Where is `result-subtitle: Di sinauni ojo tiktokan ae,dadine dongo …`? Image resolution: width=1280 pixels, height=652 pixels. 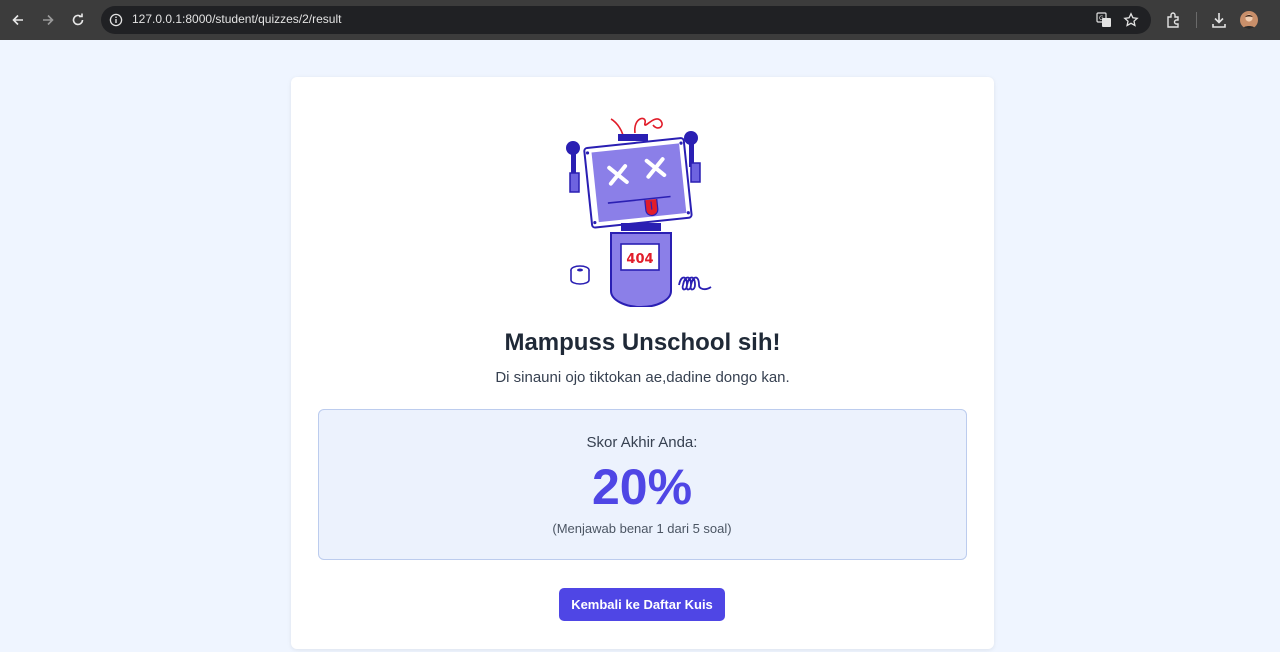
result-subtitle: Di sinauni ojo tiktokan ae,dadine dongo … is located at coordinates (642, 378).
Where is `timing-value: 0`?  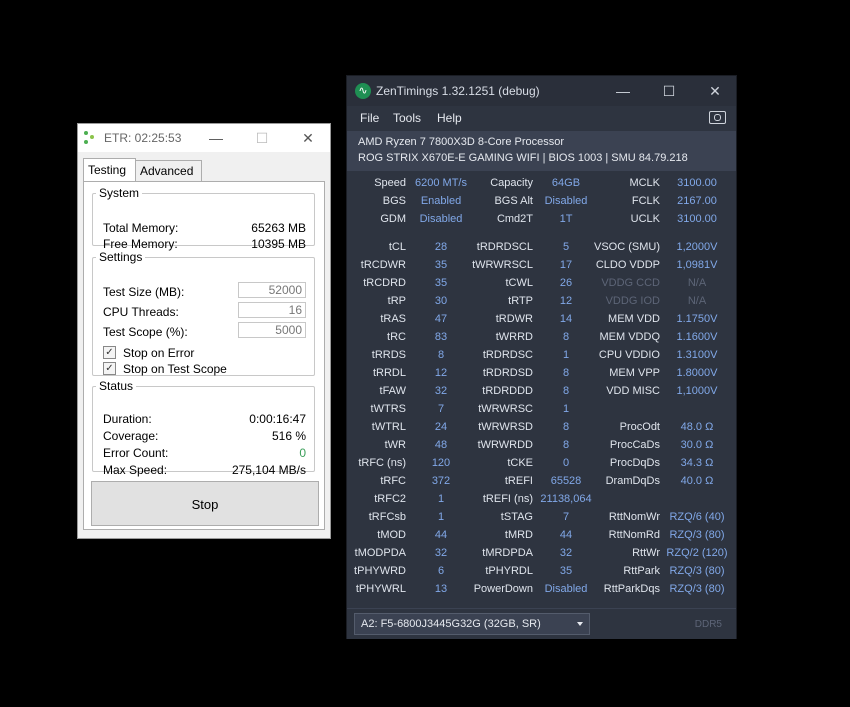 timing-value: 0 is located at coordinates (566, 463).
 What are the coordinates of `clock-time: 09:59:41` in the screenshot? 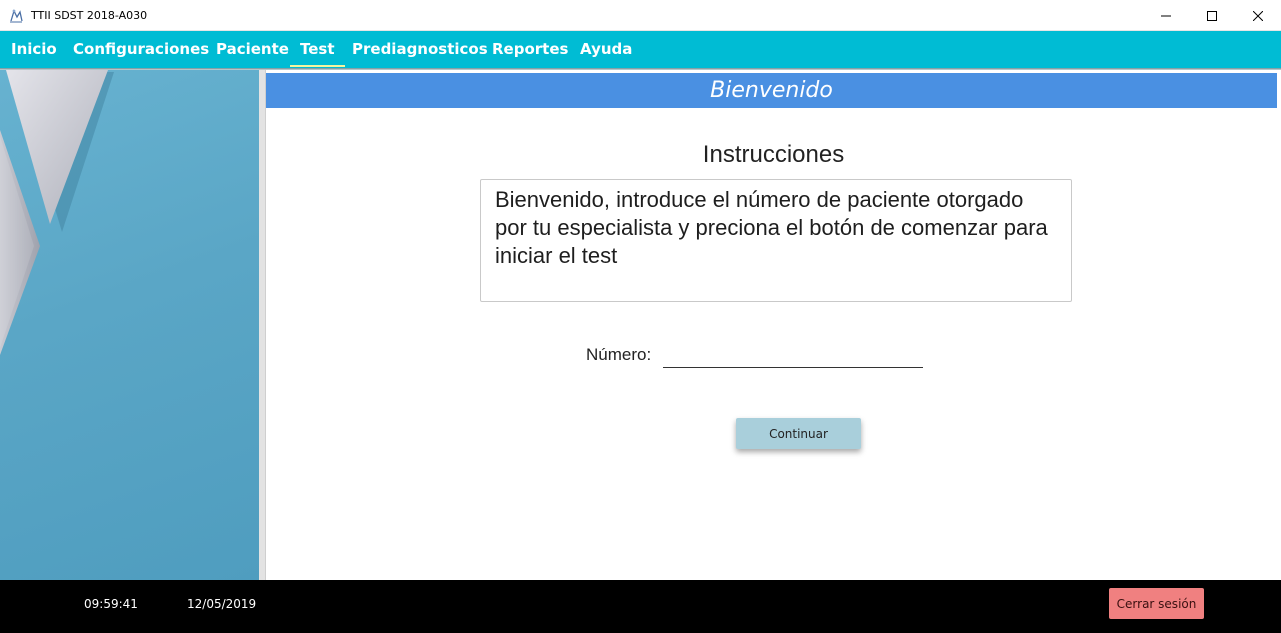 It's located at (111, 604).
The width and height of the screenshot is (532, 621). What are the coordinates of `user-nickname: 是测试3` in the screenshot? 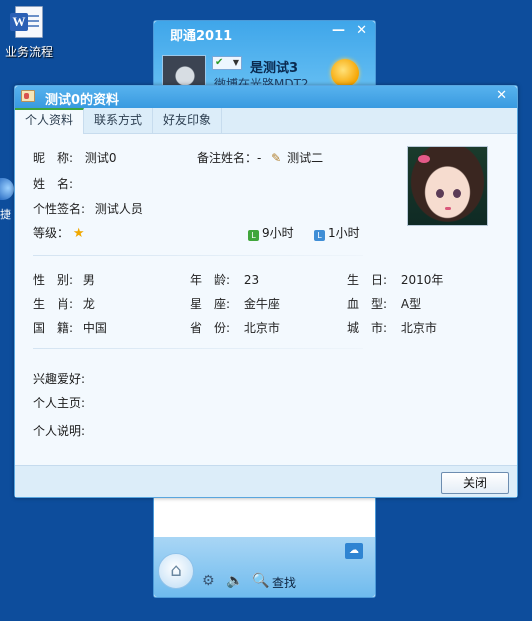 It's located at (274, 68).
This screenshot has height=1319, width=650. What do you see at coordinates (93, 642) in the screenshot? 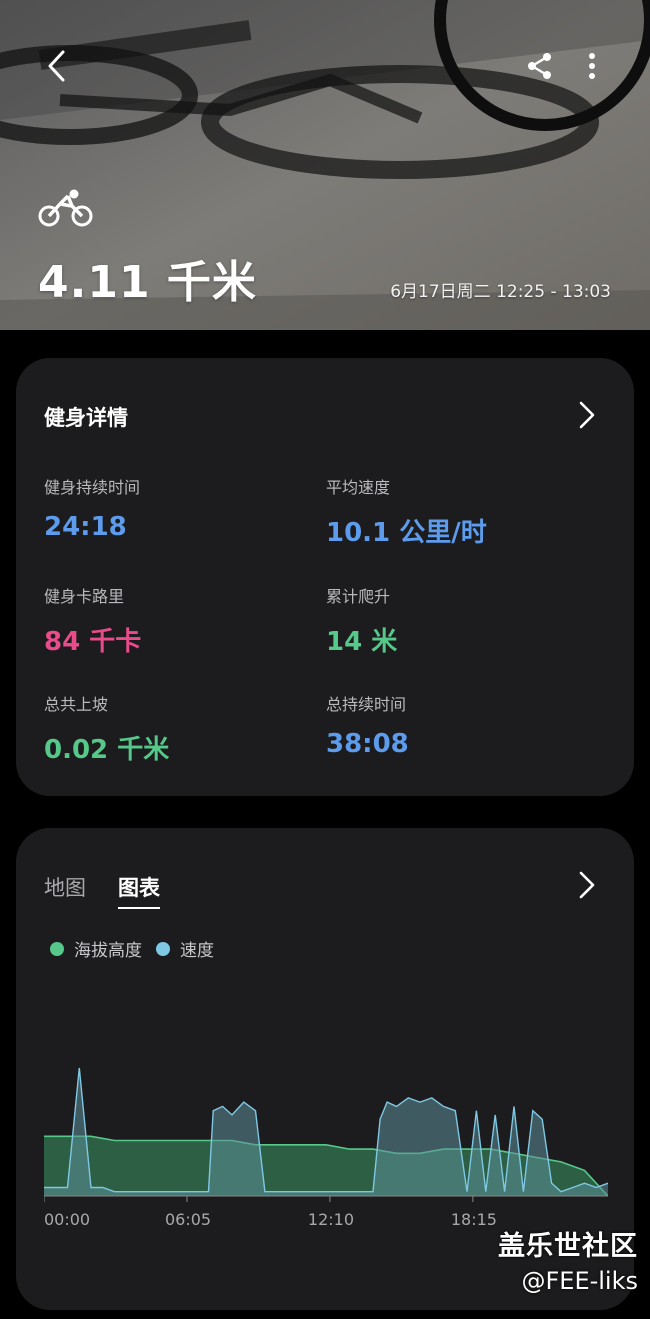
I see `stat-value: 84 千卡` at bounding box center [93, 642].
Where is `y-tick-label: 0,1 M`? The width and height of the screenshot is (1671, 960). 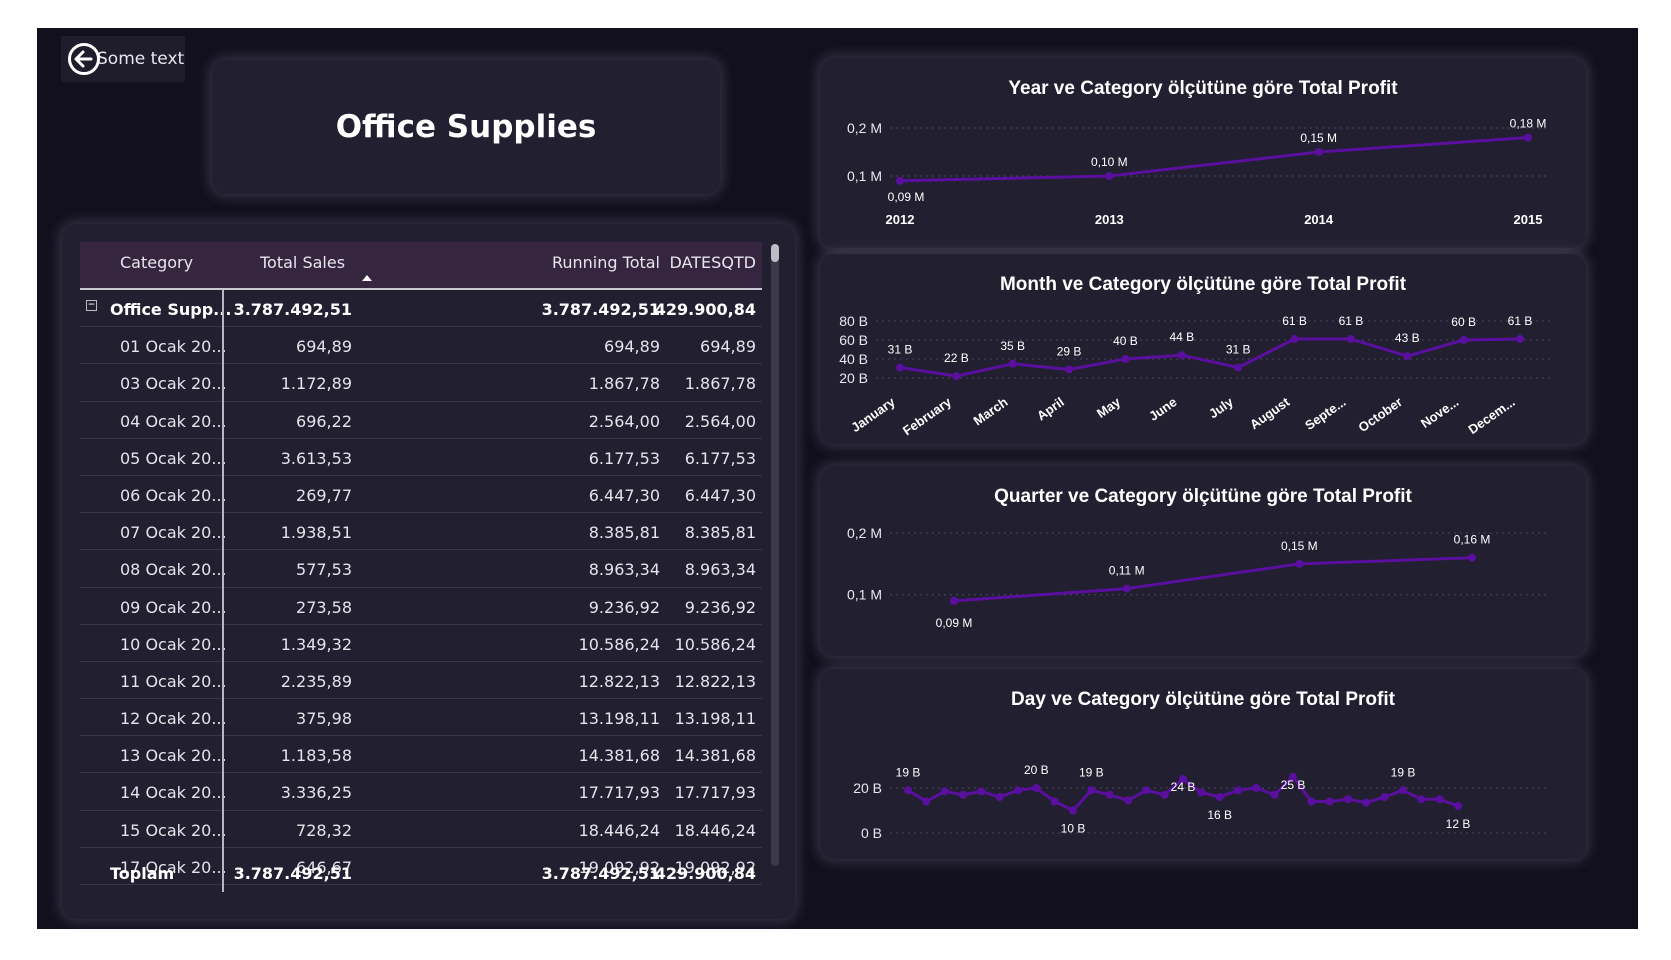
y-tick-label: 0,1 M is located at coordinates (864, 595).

※ ※ ※

→ **Assigned task**: Arrange the lines of the records as a Markdown table with the columns Row and Line, starting at the line that contains "is (1671, 960)." and ending at the end of the records. Number each row, skip blank lines, and omit the pictures.

→ **Task result**:
| Row | Line |
|---|---|
| 1 | Where is `y-tick-label: 0,1 M`? The width and height of the screenshot is (1671, 960).  |
| 2 | y-tick-label: 0,1 M is located at coordinates (864, 595). |